The Calder Collection will particularly focus on Scottish works, “in a bid to reconnect the Calder name with its Scottish roots”. The series will be developed using the new short-print-run and print-on-demand technology.

The first 10 titles in the Calder Collection, which includes work by Stendhal, Franz Kafka and Walter Scott, will be launched at the end of March. A new batch of 10-15 titles will follow every month, with work by Ovid, Lucretius and Robert Louis Stevenson already lined up for April.

The initial print runs will range between 100 and 300 units for each title. The works will be available both in paperback and hardback, with prices ranging from £9.99-£17.99, depending on the page extent.

Alessandro Gallenzi, publisher of Alma Books and Oneworld Classics, said: “This is a project I have been working on for many years, and obviously the advances in printing technology, and our recent acquisition of Calder Publications with its fantastic backlist, has finally made it possible.
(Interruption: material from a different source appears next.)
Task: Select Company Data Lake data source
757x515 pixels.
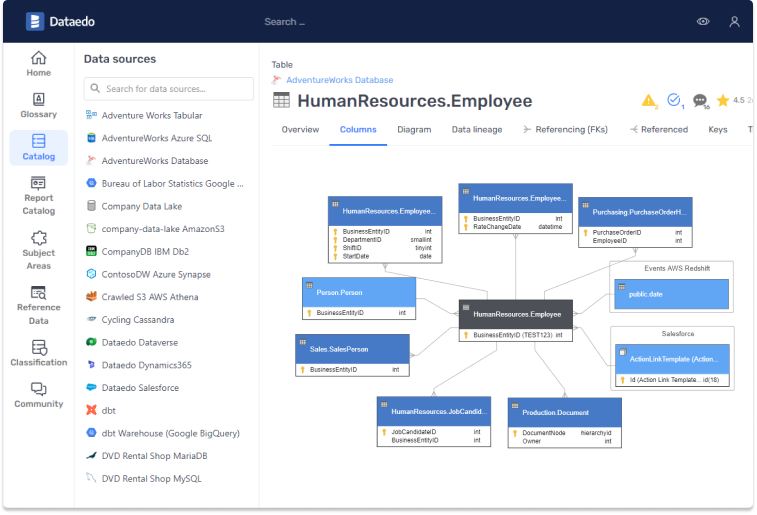Action: [x=141, y=206]

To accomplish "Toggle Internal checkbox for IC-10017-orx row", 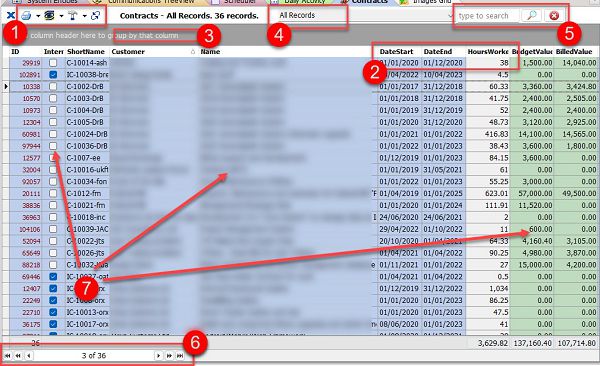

I am
excited at the prospect of making available so many lesser-known classics of world literature to the English-speaking readers.”

The Calder Collection would look to build on Oneworld’s output, by almost doubling the list to 300 titles by the end of the year.

Gallenzi said the success of projects such as Faber Finds gave him “confidence that the Calder Collection could have a major impact on the reading habits of English readers”.

He added: “By reprinting and commissioning so many classics of English literature, – often unjustly forgotten ones – and by offering an opportunity for riskier and often commercially unviable titles to find a way to print, we hope to become, in time, a one-stop shop for classics lovers.”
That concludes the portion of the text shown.